En el caso de las leyes anticorrupción, quedo para mejor tiempo, a pesar del plazo constitucional que marca como fecha límite para su aprobación el 28 de mayo de 2016, y de contar con el respaldo de 600 mil firmantes.

No obstante que tanto el Senado de la República como la Cámara de Diputados dejaron abierta la posibilidad de llevar a cabo periodos extraordinarios de sesiones una vez que pase el proceso electoral del 5 de junio, el rezago de éstas y otras importantes legislaciones no hace más que abonar a la mala imagen de los legisladores y evidencia el desprecio de senadores y diputados hacia las exigencias sociales —en el caso de las leyes anticorrupción— y hacia los compromisos de México ante la comunidad internacional —en relación a la ley para prevenir y sancionar la tortura—, por citar un par de ejemplos.
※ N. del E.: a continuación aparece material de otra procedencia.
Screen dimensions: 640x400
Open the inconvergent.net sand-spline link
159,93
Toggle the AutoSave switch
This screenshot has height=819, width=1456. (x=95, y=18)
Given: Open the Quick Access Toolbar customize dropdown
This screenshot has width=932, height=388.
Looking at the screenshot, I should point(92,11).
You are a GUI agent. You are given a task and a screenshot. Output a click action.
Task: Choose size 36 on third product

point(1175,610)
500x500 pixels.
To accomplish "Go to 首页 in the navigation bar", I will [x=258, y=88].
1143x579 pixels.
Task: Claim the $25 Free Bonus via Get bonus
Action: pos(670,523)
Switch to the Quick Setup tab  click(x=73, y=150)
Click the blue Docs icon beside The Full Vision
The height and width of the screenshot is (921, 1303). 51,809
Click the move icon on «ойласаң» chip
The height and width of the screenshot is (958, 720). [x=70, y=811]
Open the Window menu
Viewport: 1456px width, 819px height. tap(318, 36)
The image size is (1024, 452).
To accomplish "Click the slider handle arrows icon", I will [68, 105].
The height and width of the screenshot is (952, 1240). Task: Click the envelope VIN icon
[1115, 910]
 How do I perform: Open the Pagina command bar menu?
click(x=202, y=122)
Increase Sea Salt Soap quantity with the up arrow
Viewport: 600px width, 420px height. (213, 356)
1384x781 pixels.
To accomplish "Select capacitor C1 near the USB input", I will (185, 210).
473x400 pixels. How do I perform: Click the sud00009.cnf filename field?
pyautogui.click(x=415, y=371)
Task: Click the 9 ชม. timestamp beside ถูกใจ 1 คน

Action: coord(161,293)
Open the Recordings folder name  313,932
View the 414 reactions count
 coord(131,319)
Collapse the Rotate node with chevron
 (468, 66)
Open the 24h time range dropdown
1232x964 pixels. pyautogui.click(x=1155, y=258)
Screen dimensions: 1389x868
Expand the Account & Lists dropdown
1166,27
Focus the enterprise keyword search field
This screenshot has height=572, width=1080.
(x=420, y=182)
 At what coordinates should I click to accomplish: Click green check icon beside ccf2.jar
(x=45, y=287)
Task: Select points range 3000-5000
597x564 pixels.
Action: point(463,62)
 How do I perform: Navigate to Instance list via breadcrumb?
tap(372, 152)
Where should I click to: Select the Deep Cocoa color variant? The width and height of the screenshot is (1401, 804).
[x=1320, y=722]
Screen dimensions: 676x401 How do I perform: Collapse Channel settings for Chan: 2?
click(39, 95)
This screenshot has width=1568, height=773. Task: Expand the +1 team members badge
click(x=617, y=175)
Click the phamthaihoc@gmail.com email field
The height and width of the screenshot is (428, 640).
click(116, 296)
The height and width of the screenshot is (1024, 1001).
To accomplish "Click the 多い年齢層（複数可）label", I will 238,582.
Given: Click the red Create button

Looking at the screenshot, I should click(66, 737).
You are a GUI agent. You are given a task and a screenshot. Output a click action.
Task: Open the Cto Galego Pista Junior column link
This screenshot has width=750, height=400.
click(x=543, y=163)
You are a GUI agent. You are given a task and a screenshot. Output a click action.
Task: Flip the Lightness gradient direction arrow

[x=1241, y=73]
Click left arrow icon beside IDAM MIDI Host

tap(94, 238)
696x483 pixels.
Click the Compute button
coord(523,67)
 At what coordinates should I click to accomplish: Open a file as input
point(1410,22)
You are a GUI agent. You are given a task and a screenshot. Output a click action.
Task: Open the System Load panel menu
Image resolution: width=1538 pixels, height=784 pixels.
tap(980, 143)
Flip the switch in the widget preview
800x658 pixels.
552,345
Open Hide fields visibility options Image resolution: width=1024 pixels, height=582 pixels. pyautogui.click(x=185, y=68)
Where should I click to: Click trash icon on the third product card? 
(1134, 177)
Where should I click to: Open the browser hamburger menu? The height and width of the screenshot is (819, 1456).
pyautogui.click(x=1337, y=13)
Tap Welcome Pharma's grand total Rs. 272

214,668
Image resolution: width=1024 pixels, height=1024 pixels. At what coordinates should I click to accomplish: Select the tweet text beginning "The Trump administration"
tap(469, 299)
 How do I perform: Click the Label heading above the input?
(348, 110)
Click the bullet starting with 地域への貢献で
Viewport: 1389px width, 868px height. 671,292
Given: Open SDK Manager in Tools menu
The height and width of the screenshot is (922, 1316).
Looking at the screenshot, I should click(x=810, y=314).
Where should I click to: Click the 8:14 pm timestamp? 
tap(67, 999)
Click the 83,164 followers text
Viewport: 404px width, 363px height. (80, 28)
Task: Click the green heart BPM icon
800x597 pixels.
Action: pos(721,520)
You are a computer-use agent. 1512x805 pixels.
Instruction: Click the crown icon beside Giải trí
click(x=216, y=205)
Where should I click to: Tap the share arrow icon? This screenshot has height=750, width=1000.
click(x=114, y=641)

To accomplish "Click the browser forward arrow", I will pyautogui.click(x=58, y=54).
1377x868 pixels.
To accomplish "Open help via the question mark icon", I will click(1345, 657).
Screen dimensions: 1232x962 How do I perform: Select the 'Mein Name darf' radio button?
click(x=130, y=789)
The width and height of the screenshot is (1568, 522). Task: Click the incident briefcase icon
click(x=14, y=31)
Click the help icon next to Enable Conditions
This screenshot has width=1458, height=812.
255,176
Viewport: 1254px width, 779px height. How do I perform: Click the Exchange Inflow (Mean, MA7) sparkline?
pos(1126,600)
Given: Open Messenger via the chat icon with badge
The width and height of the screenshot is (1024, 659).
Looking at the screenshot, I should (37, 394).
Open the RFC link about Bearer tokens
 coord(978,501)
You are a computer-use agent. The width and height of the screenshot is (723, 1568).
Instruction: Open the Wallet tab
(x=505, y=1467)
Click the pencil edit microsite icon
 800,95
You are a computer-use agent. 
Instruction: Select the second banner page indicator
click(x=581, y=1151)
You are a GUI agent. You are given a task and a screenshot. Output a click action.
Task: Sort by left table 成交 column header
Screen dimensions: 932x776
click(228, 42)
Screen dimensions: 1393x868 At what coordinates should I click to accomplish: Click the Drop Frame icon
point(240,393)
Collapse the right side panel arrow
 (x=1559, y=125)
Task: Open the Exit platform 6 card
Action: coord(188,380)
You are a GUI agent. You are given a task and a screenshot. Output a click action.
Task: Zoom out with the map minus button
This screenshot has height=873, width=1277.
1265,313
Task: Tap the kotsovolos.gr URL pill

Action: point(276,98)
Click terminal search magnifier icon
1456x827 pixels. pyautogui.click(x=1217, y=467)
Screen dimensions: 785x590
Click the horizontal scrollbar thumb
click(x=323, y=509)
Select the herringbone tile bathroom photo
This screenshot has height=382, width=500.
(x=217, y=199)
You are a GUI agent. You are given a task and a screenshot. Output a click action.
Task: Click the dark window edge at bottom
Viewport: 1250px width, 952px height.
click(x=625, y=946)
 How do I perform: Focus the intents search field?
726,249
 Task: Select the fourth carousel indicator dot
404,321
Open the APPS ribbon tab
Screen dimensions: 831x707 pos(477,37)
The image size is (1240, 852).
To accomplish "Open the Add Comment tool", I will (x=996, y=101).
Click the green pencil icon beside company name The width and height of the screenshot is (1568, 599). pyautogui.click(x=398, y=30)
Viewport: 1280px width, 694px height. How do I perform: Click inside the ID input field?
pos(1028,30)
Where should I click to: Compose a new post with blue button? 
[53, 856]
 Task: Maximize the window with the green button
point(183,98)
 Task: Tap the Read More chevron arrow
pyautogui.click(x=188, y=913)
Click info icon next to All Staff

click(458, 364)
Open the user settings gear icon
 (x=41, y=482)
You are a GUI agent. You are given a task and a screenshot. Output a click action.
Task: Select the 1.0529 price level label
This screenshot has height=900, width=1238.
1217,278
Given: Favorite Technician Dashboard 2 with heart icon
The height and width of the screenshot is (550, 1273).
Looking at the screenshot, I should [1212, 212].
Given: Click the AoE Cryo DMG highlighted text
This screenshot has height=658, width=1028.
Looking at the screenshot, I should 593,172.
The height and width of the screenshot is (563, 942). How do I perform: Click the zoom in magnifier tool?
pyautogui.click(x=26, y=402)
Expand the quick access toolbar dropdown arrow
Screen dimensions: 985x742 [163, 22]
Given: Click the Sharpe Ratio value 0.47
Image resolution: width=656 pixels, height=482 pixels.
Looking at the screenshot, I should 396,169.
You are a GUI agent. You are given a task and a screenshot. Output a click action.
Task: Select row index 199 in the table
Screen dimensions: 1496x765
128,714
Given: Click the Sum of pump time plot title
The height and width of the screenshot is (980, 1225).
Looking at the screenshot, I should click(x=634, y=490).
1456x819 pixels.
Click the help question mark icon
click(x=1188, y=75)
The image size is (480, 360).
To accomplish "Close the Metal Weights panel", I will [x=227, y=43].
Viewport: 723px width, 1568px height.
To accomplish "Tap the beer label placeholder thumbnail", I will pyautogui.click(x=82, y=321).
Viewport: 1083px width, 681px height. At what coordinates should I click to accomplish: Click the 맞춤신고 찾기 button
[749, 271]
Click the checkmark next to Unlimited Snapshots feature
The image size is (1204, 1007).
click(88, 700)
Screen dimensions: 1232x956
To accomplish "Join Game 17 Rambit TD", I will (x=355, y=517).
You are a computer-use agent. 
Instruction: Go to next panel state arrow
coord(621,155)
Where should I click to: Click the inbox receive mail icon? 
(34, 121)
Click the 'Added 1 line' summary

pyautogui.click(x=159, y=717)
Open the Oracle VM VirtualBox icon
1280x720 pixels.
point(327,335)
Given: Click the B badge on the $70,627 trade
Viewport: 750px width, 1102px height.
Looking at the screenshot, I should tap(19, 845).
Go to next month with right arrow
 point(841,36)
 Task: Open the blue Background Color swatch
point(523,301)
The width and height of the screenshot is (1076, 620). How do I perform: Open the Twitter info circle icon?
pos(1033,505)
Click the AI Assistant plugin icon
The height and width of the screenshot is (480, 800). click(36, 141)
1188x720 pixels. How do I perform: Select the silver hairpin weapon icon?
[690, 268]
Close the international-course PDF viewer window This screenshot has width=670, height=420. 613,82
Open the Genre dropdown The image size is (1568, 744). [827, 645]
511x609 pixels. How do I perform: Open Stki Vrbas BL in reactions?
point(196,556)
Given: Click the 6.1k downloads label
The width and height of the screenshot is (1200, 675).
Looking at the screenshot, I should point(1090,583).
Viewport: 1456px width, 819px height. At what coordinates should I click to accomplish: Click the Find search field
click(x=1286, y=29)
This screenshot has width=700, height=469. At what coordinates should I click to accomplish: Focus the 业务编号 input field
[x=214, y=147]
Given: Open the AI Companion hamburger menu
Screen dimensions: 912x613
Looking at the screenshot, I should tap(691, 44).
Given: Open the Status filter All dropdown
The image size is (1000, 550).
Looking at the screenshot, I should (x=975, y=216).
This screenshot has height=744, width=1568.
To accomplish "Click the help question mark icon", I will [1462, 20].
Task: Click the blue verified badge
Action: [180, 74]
Aplazar, o de plano dejar fuera, reformas sobre los tres grandes asuntos nacionales actuales —Anticorrupción, Mando Único y legalización de la marihuana—, de enorme trascendencia para la vida de los mexicanos, prueba una vez más la ausencia de una agenda ciudadana al interior de las cámaras del Congreso, y más bien, como ocurre usualmente en la segunda mitad de sexenio, deja ver que dicha agenda está por completo centrada en el proceso electoral en puerta.

Porque puede argumentarse que la razón de que estas iniciativas se queden en la congeladora legislativa es la falta de acuerdos entre los grupos parlamentarios; sin embargo, varias de las iniciativas que se pospusieron llevan suficiente tiempo en espera como para ya haber sido discutidas, y en el caso de las leyes anticorrupción, por ejemplo, más pareciera que hubo un retraso deliberado de las bancadas para no aprobar la iniciativa de la forma en que se presentó, que evidentemente toca fibras sensible para toda la clase política, como la Ley 3de3.

Las prioridades de los partidos y sus bancadas en el Congreso no pueden ni deben ser unas elecciones, ni ningún asunto ajeno al interés ciudadano. Debido a que muchas de las propuestas aplazadas forman parte de una agenda de compromisos que diputados y senadores hicieron con la ciudadanía, los legisladores nos quedaron a deber, por decir lo menos, en este periodo de sesiones. Los temas cruciales para el país habrán de esperar, una vez más, al próximo mes de septiembre.